Le chemin vers l'indépendance
Sidi Mohammed ben Yūsuf, couronné Sa Majesté le Roi Mohammed V en 1927, traça la voie de la liberté. Éduquant ses enfants aux côtés des esprits les plus brillants du Maroc, il mêla tradition et sciences modernes. Alors que les mouvements nationalistes s'amplifiaient dans les années 1930, il s'aligna avec les Alliés en 1939, rejetant les lois antijuives de Vichy et soutenant le débarquement américain de 1942. Promis à l'indépendance par Roosevelt à Anfa en 1943, il résista pacifiquement aux projets de cosouveraineté française, ce qui lui valut un exil à Madagascar en 1953. Son retour en 1955, célébré comme l'aube véritable de l'indépendance, culmina avec le traité de 1956. Sa Majesté le Roi Mohammed V modernisa le Maroc, instaurant la primogéniture, une assemblée consultative et une charte des libertés publiques en 1958, tout en promouvant l'éducation des femmes et en dévoilant sa fille Lalla ‘Aïcha comme symbole de progrès.
Défis et redressement
Feu Sa Majesté le Roi Hassan II, régnant de 1961 à 1999, navigua dans les fractures de la Guerre froide et les troubles internes.

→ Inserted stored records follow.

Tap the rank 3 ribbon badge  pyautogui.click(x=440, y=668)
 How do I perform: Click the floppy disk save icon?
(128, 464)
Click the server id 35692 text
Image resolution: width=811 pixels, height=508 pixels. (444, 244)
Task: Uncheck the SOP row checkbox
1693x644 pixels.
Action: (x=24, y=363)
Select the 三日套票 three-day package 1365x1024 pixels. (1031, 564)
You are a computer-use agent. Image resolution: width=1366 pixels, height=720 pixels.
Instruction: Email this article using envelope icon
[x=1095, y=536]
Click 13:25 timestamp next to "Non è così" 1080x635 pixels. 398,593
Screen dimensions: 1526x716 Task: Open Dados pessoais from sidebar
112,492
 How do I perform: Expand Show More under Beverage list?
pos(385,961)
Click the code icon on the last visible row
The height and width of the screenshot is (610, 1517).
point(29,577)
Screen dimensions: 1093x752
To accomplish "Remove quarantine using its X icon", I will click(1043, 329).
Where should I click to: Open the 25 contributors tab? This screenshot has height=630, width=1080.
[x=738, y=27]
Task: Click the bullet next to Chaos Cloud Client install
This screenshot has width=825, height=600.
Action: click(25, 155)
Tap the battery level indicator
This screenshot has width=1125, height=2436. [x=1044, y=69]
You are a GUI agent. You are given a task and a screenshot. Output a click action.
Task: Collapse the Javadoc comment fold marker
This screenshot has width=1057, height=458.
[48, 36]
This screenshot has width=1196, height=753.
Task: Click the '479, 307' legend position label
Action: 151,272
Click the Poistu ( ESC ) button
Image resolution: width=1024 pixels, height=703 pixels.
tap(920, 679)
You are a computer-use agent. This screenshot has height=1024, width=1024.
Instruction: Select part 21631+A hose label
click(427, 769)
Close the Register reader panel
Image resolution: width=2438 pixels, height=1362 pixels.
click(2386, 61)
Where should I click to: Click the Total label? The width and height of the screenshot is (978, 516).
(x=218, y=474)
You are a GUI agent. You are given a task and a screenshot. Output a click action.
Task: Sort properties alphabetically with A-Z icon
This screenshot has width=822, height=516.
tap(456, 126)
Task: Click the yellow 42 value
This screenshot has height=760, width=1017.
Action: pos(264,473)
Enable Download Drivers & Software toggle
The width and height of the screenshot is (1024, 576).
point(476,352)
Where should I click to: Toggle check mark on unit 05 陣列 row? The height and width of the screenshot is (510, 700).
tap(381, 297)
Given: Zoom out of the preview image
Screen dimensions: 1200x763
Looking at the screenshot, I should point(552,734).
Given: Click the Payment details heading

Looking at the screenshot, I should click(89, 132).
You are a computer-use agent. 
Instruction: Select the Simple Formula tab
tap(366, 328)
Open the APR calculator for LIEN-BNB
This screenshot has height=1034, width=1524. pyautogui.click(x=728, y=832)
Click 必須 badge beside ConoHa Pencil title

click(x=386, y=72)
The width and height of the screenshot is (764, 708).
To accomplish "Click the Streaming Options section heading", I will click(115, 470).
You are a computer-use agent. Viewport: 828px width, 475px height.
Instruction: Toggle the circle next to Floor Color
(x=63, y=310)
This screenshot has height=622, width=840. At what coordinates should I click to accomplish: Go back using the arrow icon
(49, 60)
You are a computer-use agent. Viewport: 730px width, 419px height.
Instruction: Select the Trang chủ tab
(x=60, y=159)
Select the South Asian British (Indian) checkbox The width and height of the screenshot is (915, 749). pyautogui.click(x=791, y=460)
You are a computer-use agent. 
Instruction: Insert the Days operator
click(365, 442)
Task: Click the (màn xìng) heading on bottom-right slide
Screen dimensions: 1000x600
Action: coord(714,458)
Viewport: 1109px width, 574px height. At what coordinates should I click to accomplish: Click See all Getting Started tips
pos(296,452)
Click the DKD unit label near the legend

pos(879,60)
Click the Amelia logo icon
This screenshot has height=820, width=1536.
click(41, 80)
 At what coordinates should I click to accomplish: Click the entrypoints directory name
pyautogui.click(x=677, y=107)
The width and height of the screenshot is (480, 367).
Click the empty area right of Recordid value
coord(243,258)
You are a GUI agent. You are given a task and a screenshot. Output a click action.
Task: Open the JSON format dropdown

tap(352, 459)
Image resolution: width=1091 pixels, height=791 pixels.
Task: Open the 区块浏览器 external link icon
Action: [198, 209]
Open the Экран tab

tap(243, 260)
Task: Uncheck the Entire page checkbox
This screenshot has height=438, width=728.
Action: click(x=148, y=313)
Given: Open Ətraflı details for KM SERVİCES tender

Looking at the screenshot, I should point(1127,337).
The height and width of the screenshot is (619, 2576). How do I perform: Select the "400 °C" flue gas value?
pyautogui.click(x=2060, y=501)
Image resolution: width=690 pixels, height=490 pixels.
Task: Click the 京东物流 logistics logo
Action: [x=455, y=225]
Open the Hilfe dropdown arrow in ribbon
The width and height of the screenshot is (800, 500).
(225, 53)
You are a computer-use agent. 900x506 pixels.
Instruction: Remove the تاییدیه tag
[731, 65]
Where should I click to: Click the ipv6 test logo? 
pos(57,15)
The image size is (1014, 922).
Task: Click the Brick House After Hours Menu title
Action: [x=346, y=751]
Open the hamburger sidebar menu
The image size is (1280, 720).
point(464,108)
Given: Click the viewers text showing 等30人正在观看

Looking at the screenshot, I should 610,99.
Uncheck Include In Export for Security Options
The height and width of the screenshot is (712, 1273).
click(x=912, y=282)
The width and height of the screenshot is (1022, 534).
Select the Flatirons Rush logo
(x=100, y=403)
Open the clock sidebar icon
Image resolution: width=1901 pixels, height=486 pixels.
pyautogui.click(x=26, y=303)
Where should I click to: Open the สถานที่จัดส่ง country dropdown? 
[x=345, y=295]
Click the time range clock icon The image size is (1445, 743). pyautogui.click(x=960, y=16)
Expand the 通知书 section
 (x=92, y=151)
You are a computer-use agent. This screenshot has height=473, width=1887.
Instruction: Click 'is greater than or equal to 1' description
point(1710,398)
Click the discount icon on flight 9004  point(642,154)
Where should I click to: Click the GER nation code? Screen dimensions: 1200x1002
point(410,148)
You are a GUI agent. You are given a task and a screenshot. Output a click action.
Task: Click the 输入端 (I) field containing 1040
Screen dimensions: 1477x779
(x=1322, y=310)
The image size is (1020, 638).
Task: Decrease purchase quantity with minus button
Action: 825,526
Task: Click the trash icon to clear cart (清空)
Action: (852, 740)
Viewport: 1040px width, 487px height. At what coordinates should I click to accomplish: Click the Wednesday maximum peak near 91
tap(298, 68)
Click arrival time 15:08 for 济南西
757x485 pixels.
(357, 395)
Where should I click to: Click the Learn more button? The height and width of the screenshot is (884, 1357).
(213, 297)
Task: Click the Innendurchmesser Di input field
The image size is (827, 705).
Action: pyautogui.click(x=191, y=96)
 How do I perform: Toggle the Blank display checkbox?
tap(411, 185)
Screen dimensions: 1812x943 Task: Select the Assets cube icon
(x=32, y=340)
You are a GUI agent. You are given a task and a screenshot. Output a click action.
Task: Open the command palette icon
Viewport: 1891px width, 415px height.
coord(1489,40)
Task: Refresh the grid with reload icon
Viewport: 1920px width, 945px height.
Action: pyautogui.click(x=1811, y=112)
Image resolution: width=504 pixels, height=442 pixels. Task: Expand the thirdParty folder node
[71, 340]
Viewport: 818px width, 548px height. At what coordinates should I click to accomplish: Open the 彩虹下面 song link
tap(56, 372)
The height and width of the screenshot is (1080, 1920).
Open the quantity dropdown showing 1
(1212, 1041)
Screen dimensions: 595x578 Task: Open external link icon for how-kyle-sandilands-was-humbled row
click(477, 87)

Les « années de plomb » furent marquées par des coups d'État mais sa Marche verte de 1975 récupéra pacifiquement le Sahara, restaurant l'unité nationale. Des amendements constitutionnels, la modernisation agricole via les barrages et un engagement pour la démocratie marquèrent son héritage. Communicateur hors pair, Feu Sa Majesté le Roi Hassan II s'exprimait en darija, ressuscita la djellaba et préserva le patrimoine architectural, tout en s'engageant à l'échelle mondiale pour la paix arabo-israélienne.
Une renaissance moderne
Depuis 1999, Sa Majesté le Roi Mohammed VI propulse le Maroc dans l'ère moderne. La rénovation urbaine, du Bou-Regreg à Rabat aux médinas revitalisées, reflète sa vision esthétique et sociale. Des infrastructures comme Tanger-Med et un réseau autoroutier national intègrent le Maroc aux marchés mondiaux, tandis que l'électrification rurale et l'accès à Internet réduisent les écarts. Les réformes de Sa Majesté le Roi Mohammed VI, notamment la Moudawana renforçant les droits des femmes, effacent les injustices des « années de plomb » et favorisent un progrès inclusif. Les bidonvilles cèdent la place à des villes nouvelles comme Tamesna, ancrées dans l'histoire mais tournées vers l'avenir, alors que le Maroc embrasse la mondialisation sans perdre son identité.
La dynastie alaouite, de ses origines à Tafilalt au règne de Sa Majesté le Roi Mohammed VI, a façonné le destin du Maroc par l'unité, la résilience et l'adaptation. De l'empire fortifié de Moulay Isma‘īl à la libération de Feu Sa Majesté le Roi Mohammed V et à la vision moderne de Sa Majesté le Roi Mohammed VI, les Alaouites ont su conjuguer tradition et progrès. Aujourd'hui, le Maroc brille en Afrique du Nord, ses villes s'épanouissent, son peuple s'élève, et son avenir s'annonce radieux sous l'égide de cette dynastie pérenne.